Personal information
- Born: 4 July 1991 (age 34) Cap-aux-Meules, Quebec, Canada

Sport
- Sport: Track cycling

Medal record
Representing Canada
Men's track cycling
Pan American Games
| Gold medal – first place | 2015 Toronto | Sprint |
| Gold medal – first place | 2015 Toronto | Team sprint |
| Bronze medal – third place | 2015 Toronto | Keirin |
Pan American Championships
| Gold medal – first place | 2017 Couva | Sprint |
| Gold medal – first place | 2018 Aguascalientes | Sprint |
| Gold medal – first place | 2018 Aguascalientes | Keirin |
| Silver medal – second place | 2012 Mar del Plata | Team sprint |
| Silver medal – second place | 2013 Mexico City | Team sprint |
| Silver medal – second place | 2014 Aguascalientes | Keirin |
| Silver medal – second place | 2015 Santiago | Team sprint |
| Silver medal – second place | 2017 Couva | Keirin |
| Bronze medal – third place | 2015 Santiago | Sprint |

= Hugo Barrette =

Canadian cyclist (born 1991)

Hugo Barrette (born 4 July 1991) is a Canadian cyclist, specializing in track time trials. Barrette is from the Magdalen Islands, Quebec and now lives in Santa Monica, California, in the USA.

== Records ==
On 28 August 2014 at Aguascalientes, he set a new Canadian record in the flying 200 m time trial of 9.77 seconds. The following day, he broke the 1 km against the clock record with a time of 1:00:9. With his teammates Joseph Veloce and Stéphane Cossette, he also holds the Canadian record in team sprints; the team achieved a time of 43.922 seconds at the Panamerican Cycling Championships in Mexico City on 7 February 2013.

== Injuries ==
In 2015, Hugo Barrette survived a horrific crash while training for a UCI World Cup in Cali, Colombia, with two broken lumbar vertebrae, a broken nose, split lip, concussion, neck dislocation and severe contusions. At the World Track Cycling Championships in Pruszkow, Poland, Hugo Barrette had an accident as he exited the fourth turn at full speed while the German Lea Sophie Friedrich was climbing the track.

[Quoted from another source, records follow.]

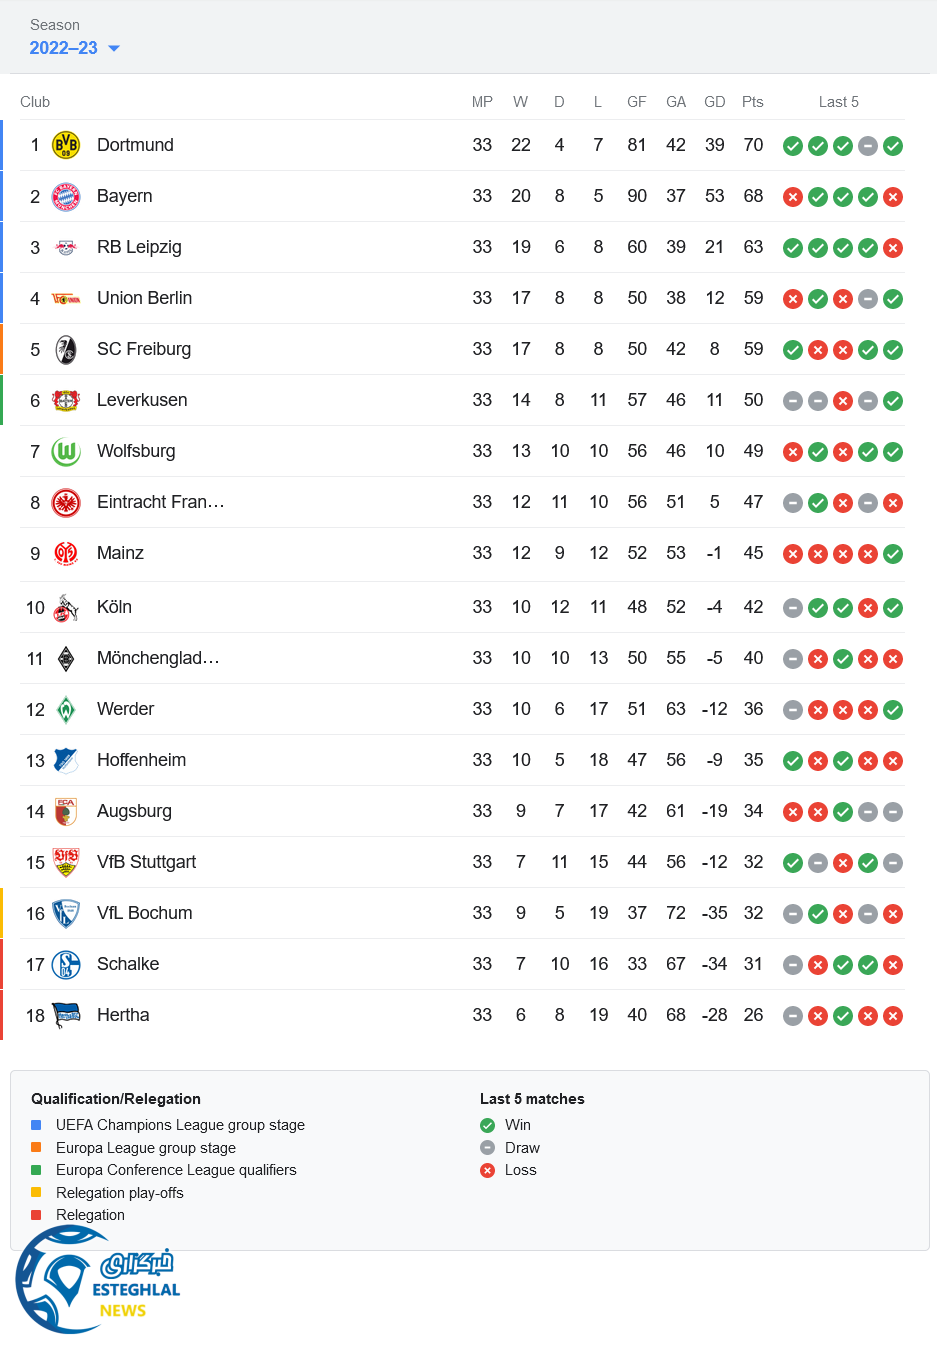Click Bayern's latest loss indicator
The height and width of the screenshot is (1361, 937).
893,197
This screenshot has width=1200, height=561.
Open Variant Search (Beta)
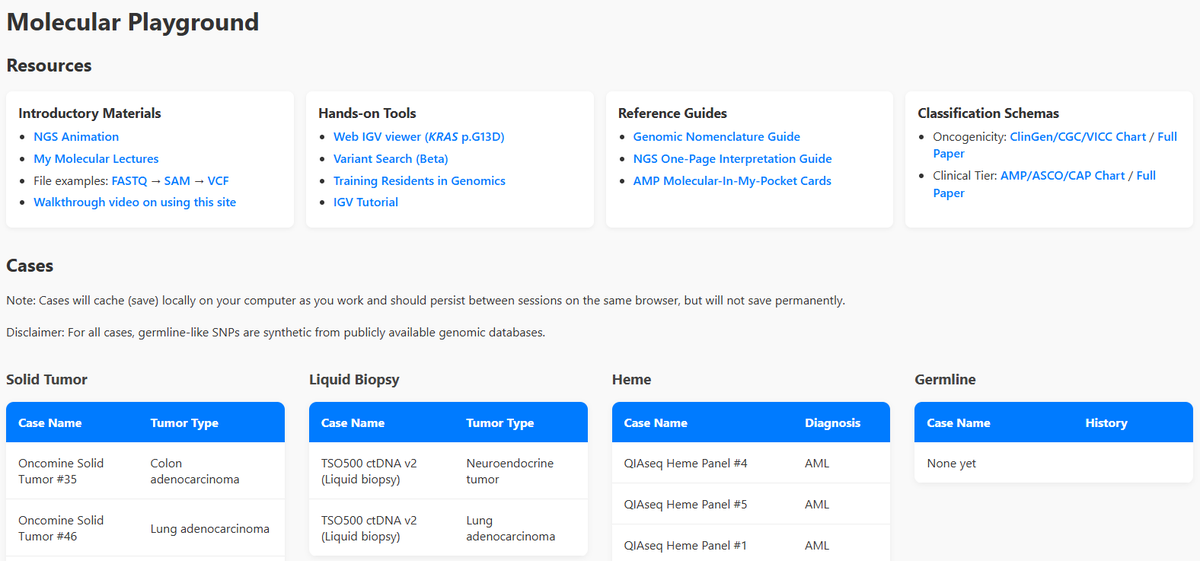click(x=390, y=159)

During the same year, in 2019, he fell off his bike and broke his scapula, one of the strongest bones. Since he had qualified to represent Canada at the 2020 Summer Olympics, the postponement of one year of the Tokyo Olympics was a blessing.

== Tokyo 2020 Olympic Games ==
Hugo Barrette represented Canada at the 2020 Summer Olympics.